Os imigrantes tinham procurado a quadrilha em busca de passaportes falsos. O vídeo mostra primeiro pessoas correndo por causa de disparos de tiros. O dominicano identificado como Júnior Acosta morreu no local. As imagens mostram também o momento em que outro estrangeiro, um argentino, tenta fugir e leva um tiro na perna. O suspeito ainda tenta atirar na cabeça do argentino, mas a arma falha. Ele vai embora na garupa de uma moto que dava cobertura ao crime, enquanto o estrangeiro consegue escapar e é levado para um hospital. Mas foge da unidade hospitalar assim que a mulher dele chega ao local.

O dominicano, segundo a polícia, estava com um documento com o nome do filho de da mulher que é apontada como a líder da quadrilha: Maria Célia de Assis. Ela e a filha Gisele Irinéia da Silva foram presas por homicídio qualificado na operação desta terça-feira.

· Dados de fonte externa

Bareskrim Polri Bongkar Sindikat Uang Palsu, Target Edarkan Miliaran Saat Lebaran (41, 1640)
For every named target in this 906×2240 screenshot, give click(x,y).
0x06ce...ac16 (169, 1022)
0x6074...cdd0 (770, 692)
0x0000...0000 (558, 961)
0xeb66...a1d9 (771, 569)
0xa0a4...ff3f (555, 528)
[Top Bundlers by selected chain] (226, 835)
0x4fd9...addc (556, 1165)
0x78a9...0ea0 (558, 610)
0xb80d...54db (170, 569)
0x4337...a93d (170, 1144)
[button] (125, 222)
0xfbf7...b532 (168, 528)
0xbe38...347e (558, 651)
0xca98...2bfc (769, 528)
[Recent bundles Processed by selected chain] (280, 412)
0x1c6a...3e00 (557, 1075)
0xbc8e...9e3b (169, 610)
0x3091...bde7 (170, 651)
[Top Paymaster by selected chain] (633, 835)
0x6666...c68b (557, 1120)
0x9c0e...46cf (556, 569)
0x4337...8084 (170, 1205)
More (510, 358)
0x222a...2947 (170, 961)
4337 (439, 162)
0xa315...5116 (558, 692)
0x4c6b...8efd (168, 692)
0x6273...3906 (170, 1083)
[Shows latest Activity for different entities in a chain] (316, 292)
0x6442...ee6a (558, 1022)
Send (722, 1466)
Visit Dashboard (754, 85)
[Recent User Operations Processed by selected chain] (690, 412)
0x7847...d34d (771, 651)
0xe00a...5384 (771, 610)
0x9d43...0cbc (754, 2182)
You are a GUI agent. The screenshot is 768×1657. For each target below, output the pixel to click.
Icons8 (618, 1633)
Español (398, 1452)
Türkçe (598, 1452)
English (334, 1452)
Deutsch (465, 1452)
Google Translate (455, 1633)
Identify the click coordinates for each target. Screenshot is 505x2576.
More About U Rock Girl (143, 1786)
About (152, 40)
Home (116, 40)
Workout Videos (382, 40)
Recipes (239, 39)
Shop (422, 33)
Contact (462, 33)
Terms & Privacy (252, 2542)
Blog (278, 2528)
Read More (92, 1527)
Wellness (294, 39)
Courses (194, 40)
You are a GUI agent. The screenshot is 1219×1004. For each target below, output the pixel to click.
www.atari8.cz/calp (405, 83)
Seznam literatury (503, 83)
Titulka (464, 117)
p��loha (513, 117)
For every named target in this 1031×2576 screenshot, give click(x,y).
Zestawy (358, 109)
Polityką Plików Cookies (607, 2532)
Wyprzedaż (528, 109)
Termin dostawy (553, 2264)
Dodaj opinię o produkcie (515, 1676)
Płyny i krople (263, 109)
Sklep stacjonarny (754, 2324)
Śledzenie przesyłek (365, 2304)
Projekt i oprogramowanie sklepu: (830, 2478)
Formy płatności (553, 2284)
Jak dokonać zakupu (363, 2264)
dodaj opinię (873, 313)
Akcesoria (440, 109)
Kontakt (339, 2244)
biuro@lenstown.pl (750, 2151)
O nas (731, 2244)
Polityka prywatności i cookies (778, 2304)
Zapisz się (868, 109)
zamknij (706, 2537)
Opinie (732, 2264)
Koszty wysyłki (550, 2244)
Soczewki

A polícia diz que a quadrilha levou dos dois US$ 6 mil — cerca de R$ 15,5 mil — pelos documentos falsos. Os suspeitos que mataram Acosta foram identificados pela corproação como: Douglas de Carvalho da Costa, que aparece atirando nas imagens, e Edmilson Vilas Boas de Abreu, que dirigia a moto, no momento do crime. Os dois estão foragidos.

Segundo o delegado Daniel Rosa, da DH, o que começou a levantar suspeitas da polícia foi o fato de Célia ter ido à delegacia pedir os documentos e pertences do dominicano. Ela tentou se identificar como irmã da vítima.

"Ainda vamos investigar o que os imigrantes iam fazer com esses passaportes. As suspeitas presas ainda não prestaram depoimento. Mas vamos ouvi-las e aprofundar as investigações", disse Rosa, acrescentando que o dominicano era empresário e que não tem informações sobre o argentino que fugiu.